Metformin Therapy in HCV Infection

November 22, 2016 updated by: Nottingham University Hospitals NHS Trust

A Study of the Antiviral Activity of Metformin as an Anti-Hepatitis C Virus Agent in Patients With Chronic Hepatitis C Virus Infection

Hepatitis C virus infection (HCV) is a major cause of cirrhosis and death from liver disease worldwide. Current therapy for HCV with interferon based therapies results in cure rates of around 5055% which leaves a significant number of patients without effective therapy. HCV induces (can bring on) insulin resistance and insulin resistance is a factor known to reduce the response to antiHCV therapy. This finding stimulated initial studies looking at agents that may reduce insulin resistance as additional therapy in HCV infection.

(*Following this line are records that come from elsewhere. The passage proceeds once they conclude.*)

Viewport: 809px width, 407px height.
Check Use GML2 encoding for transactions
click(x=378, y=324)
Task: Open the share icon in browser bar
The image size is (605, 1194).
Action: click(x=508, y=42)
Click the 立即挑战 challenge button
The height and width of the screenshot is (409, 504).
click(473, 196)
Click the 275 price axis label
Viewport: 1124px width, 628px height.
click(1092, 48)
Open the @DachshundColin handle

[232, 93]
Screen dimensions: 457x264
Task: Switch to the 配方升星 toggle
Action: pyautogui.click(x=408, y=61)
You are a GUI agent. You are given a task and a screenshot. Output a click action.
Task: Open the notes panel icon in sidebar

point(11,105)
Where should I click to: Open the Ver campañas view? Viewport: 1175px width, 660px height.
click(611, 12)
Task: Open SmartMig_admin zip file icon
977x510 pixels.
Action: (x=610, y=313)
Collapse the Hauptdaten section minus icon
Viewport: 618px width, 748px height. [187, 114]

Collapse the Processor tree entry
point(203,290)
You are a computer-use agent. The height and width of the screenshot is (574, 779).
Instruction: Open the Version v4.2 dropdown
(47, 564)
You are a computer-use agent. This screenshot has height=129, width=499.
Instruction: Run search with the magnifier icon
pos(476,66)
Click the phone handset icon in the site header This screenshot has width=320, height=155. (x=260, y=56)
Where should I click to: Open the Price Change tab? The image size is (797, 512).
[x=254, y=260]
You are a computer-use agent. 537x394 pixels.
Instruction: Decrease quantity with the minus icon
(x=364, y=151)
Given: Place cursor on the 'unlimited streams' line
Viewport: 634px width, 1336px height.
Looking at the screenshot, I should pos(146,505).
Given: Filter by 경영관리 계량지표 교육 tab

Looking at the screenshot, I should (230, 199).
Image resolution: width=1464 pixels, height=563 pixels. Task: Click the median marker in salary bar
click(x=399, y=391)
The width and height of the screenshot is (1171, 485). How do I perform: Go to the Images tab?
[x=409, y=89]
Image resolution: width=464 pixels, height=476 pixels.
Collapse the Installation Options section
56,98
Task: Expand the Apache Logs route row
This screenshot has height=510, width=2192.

A study using metformin in addition to interferon and ribavirin showed a nonsignificant increase in cure rates (53% vs. 42%), but this was limited to patients with type 1 infection AND demonstrable insulin resistance. The assumption was made that the potential effect of metformin was likely to be on insulin resistance and thus by modulating this enhances response. The investigators (Prof M Harris, University of Leeds) have data (currently unpublished)suggesting that metformin may have an antiviral effect independent of its effect on insulin resistance, thus raising the possibility that metformin may have a direct antiviral effect in vivo. Given that the development of specific antiHCV agents which target viral proteins such as its polymerase and protease are in trial development but have so far proved either highly toxic or are likely to have a huge cost there is considerable rationale for looking at alternative potential antiHCV agents and in this context metformin is cheap, readily available and has an excellent safety profile. This pilot study therefore addresses the question "Does metformin therapy result in a significant drop in HCV viral load in chronically infected patients?"

Study Overview

Status

Completed

Conditions

Intervention / Treatment

Study Type

Interventional

Enrollment (Actual)

16

Phase

  • Phase 4

Contacts and Locations

This section provides the contact details for those conducting the study, and information on where this study is being conducted.

Study Locations

  • United Kingdom
      • Nottingham, United Kingdom, NG7 2UH
        • Secondary care Hepatitis clinic at Nottingham University Hospital

Participation Criteria

Researchers look for people who fit a certain description, called eligibility criteria. Some examples of these criteria are a person's general health condition or prior treatments.

Eligibility Criteria

Ages Eligible for Study

18 years to 70 years (Adult, Older Adult)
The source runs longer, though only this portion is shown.